Q. How often should my filter be cleaned and/or filter element changed?
A. Normally, once a month is sufficient. But, it really depends on bather load, amount of oils present, how much debris (organic material) goes through the system. Manufacturers recommend changing the cartridges annually.
Q. Why is my pool cloudy?
A. There are two main reasons for cloudy water and they are equal possibilities. One is that the filter is not doing its job. This can be because of too short of a run time or a need to replace. The second reason is that the pool lacks chlorine. This can be because of a lot of fresh water was added or insufficient amount of stabilizer to help hold the chlorine level up.
Q. What is the “white” substance that I see on the spa wall or around the waterfall/fountain?
A. Here in S. Florida, our water is “hard”. It creates calcium rather easily. What you are seeing is the formation of calcium, sometimes called Efflorescence. Even if the tile is cleaned weekly, this can appear. There are a plethora of specialty pool tile products designed to address this special issue. It is an ongoing problem for spa/fountain spillovers.
Q. What are the advantages of having a salt water pool?
A. While both typical “chlorine” pool and a “salt water pool” have chlorine in them, the typical pool has to be dosed fairly high to guarantee that the residual chlorine will be sufficient to last at least a week.

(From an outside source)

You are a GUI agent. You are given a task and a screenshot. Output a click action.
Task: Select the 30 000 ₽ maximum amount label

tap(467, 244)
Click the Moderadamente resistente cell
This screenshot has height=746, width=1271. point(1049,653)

It usually spikes to around 12-13 ppm (parts per million) and then recedes during the week. A salt water pool usually stays around a constant 3ppm. Thus promoting a better feel of the water, less problems with eye irritation, less damage to bathing suits and more importantly, your skin. The skin is the largest organ of the human body and it does absorb. While some form of chlorine is necessary here in S. Florida to combat algae and illness, too much is not good either. A salt system lowers the amount because it is constantly creating and maintaining it, but at a lower level. The only other way to do that is to manually add a little chlorine daily.